**TASK OBJECTIVE:** Write out the data again, changing every "screenshot" to "image" and keeping everything else the same. Leave out the pictures.

[Records from a pointing dataset]
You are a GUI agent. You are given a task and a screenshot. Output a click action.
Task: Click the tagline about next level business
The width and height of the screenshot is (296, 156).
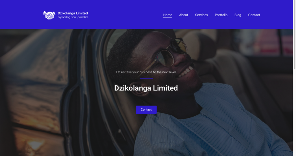[146, 72]
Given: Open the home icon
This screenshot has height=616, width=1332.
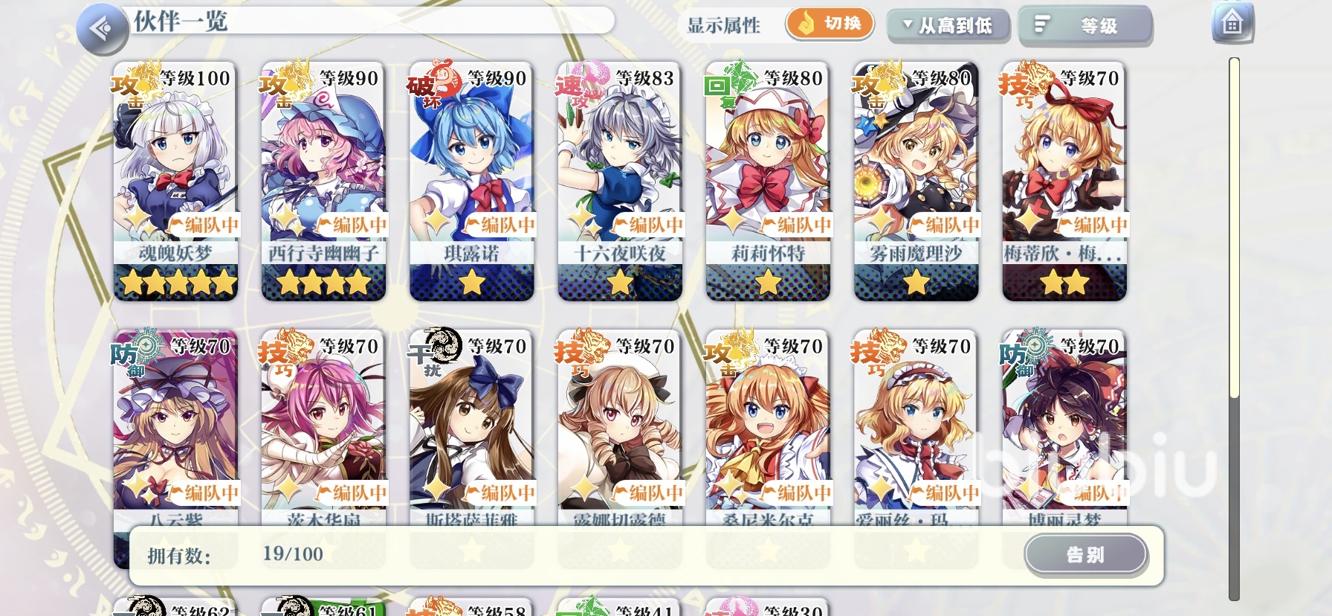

**REPLY TO THE EXERCISE:**
You are a GUI agent. You are given a task and a image. Output a click action.
Task: Click the tagline about next level business
The width and height of the image is (296, 156).
[146, 72]
Given: Open the home icon
This image has height=616, width=1332.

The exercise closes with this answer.